Equifax para pagar US$575 milhões como parte da liquidação com FTC, CFPB e Estados relacionados à violação de dados de 2017

Equifax Inc. concordou em pagar pelo menos US $575 milhões, e potencialmente até US $700 milhões, como parte de um acordo global com a Federal Trade Commission, o Consumer Financial Protection Bureau (CFPB) e 50 estados e territórios dos EUA, que alegaram que a empresa de relatório de crédito não tomar medidas razoáveis para proteger sua rede levaram a uma violação de dados em 2017 que afetou aproximadamente 147 milhões de pessoas.

Na sua denúncia, a FTC alega que a Equifax não conseguiu garantir a enorme quantidade de informações pessoais armazenadas na sua rede, levando a uma violação que expôs milhões de nomes e datas de nascimento, números da Segurança Social, endereços físicos e outras informações pessoais que poderiam levar ao roubo de identidade e fraude.

Como parte do acordo proposto, a Equifax pagará US$300 milhões a um fundo que fornecerá aos consumidores afetados serviços de monitoramento de crédito. O fundo também compensará os consumidores que compraram serviços de monitoramento de crédito ou identidade da Equifax e pagaram outras despesas fora do bolso como resultado da violação de dados de 2017. Equifax irá adicionar até US $125 milhões para o fundo se o pagamento inicial não for suficiente para compensar os consumidores por suas perdas. Além disso, a partir de janeiro de 2020, a Equifax fornecerá a todos os consumidores dos EUA seis relatórios de crédito gratuitos por ano durante sete anos — além do relatório anual gratuito de crédito que a Equifax e as duas outras agências de relatórios de crédito em todo o país fornecem atualmente.

A empresa também concordou em pagar US $175 milhões para 48 estados, o Distrito de Columbia e Porto Rico, bem como US $100 milhões para o CFPB em sanções civis.

“As empresas que lucram com informações pessoais têm uma responsabilidade extra de proteger e proteger esses dados”, disse o presidente da FTC, Joe Simons. “Equifax falhou em tomar medidas básicas que podem ter impedido a violação que afetou aproximadamente 147 milhões de consumidores. Este acordo exige que a empresa tome medidas para melhorar sua segurança de dados no futuro, e garantirá que os consumidores prejudicados por essa violação possam receber ajuda para se proteger contra roubo de identidade e fraude.”

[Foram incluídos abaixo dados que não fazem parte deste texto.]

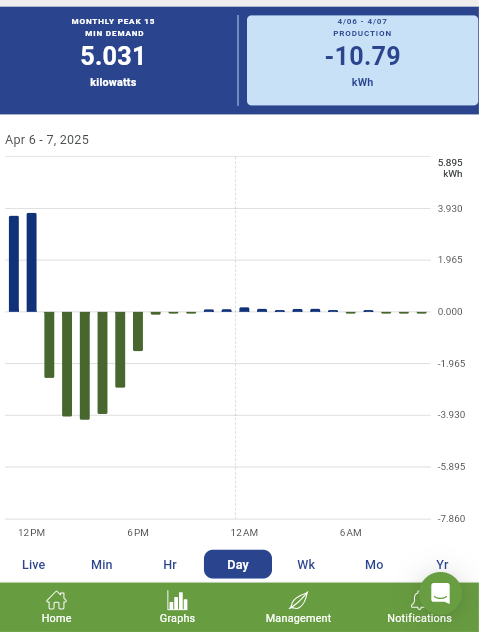The width and height of the screenshot is (479, 632).
Task: Select the tallest blue consumption bar
Action: (x=31, y=262)
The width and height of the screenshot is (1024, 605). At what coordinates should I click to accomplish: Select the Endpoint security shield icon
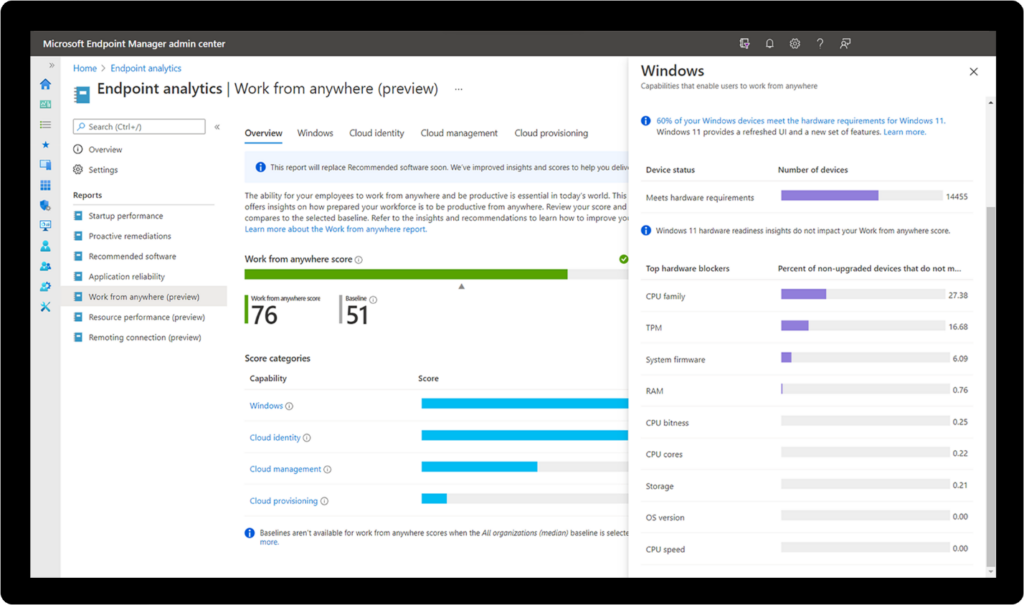pos(46,206)
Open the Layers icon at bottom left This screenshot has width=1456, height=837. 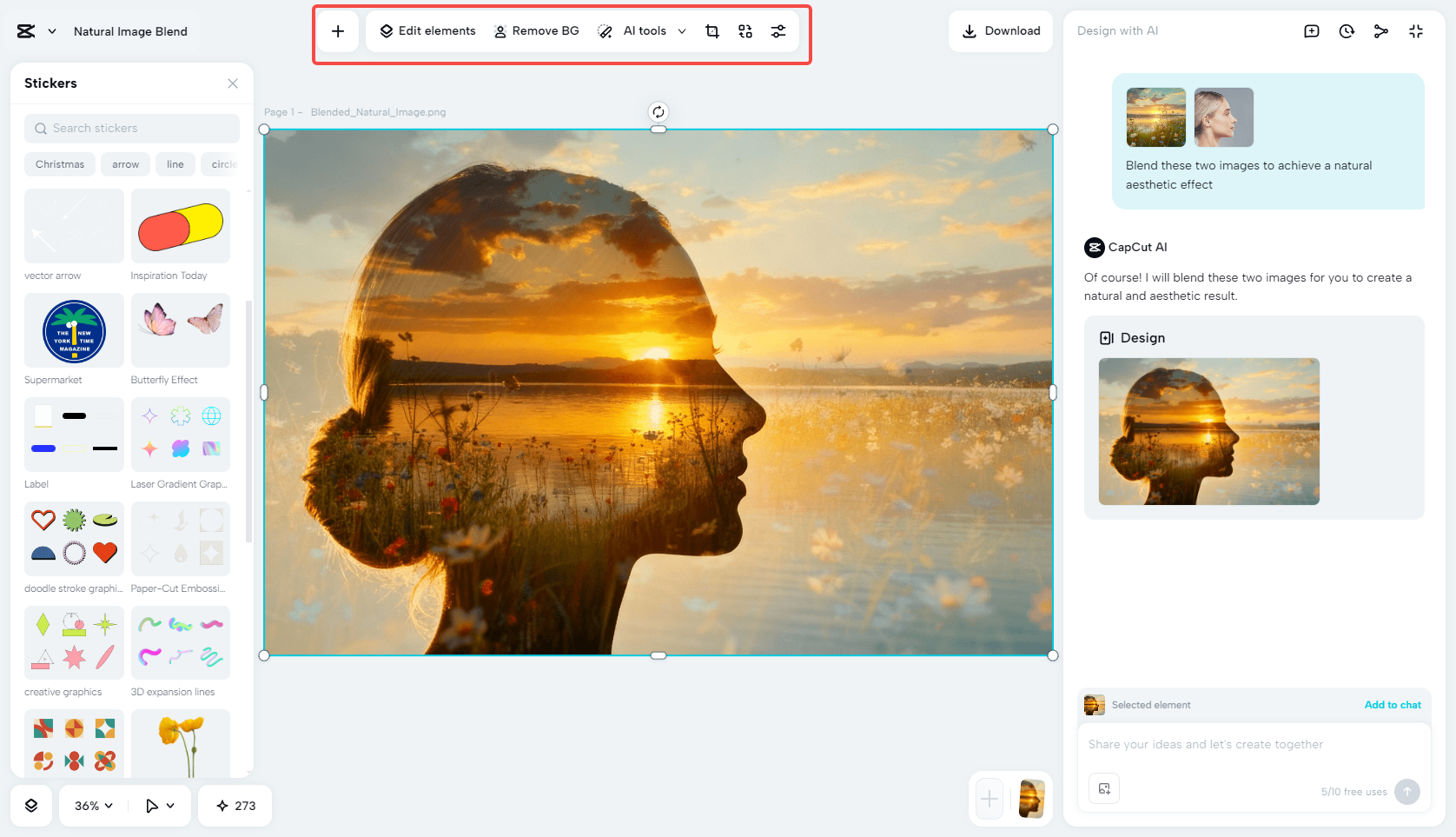[x=31, y=806]

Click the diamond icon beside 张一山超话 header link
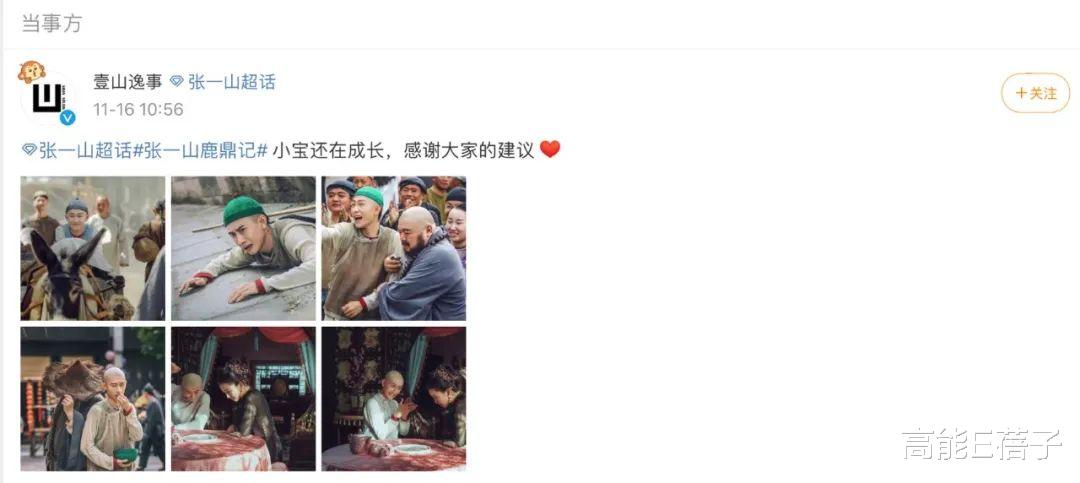(176, 82)
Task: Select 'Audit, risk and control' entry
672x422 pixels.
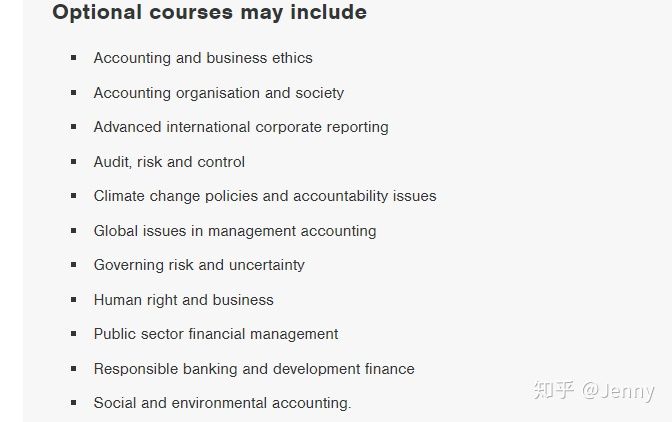Action: pyautogui.click(x=169, y=162)
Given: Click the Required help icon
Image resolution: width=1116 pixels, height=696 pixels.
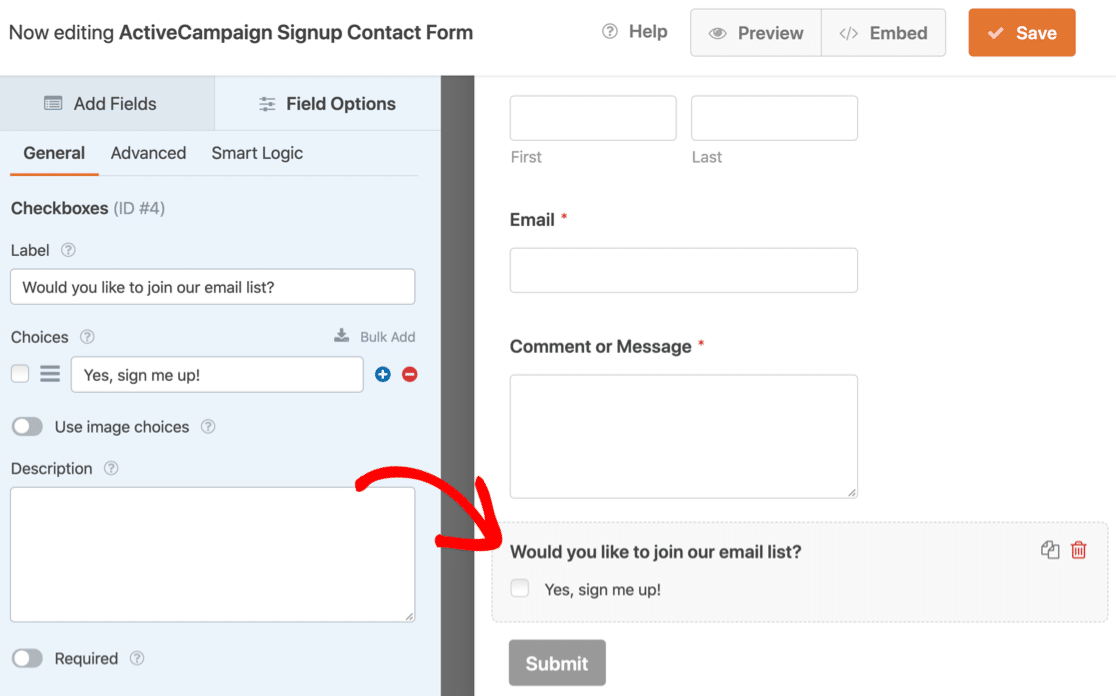Looking at the screenshot, I should [137, 658].
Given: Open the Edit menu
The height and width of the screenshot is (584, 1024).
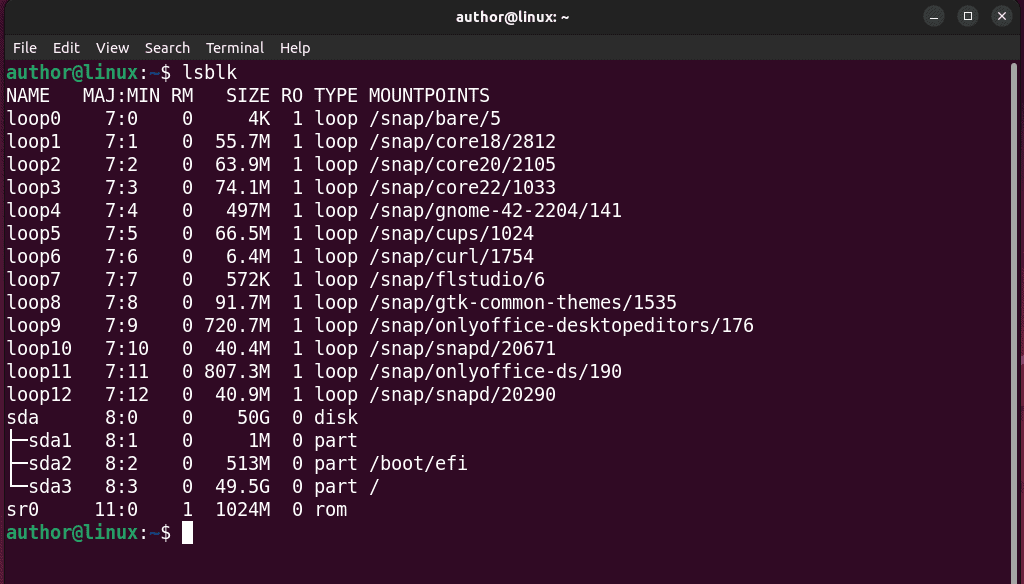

“O anúncio de hoje não é o fim de nossos esforços para garantir que as informações pessoais confidenciais dos consumidores estejam seguras e seguras. O incidente na Equifax sublinha a evolução das ameaças à segurança cibernética que enfrentam sistemas informáticos privados e governamentais e as ações que devem tomar para proteger as informações pessoais dos consumidores. Está em jogo demasiado para que a segurança financeira do povo americano torne estas protecções menos do que uma prioridade máxima. Para os consumidores afetados pela violação da Equifax, o acordo de hoje disponibilizará até US$425 milhões pelo tempo e dinheiro que gastaram para se proteger de ameaças potenciais de roubo de identidade ou lidar com incidentes de roubo de identidade como resultado da violação. Incentivamos os consumidores afetados pela violação a apresentarem suas reivindicações, a fim de receber monitoramento gratuito de crédito ou reembolsos em dinheiro”, disse a diretora do Departamento de Proteção Financeira do Consumidor, Kathleen L. Kraninger.

Falhas de segurança da empresa

A FTC alega que a Equifax não conseguiu corrigir a sua rede depois de ter sido alertada, em março de 2017, para uma vulnerabilidade crítica de segurança que afeta a sua base de dados ACIS, que trata de consultas dos consumidores sobre os seus dados pessoais de crédito. Embora a equipe de segurança da Equifax tenha ordenado que cada um dos sistemas vulneráveis da empresa fosse corrigido dentro de 48 horas após receber o alerta, a Equifax não deu seguimento para garantir que a ordem fosse realizada pelos funcionários responsáveis.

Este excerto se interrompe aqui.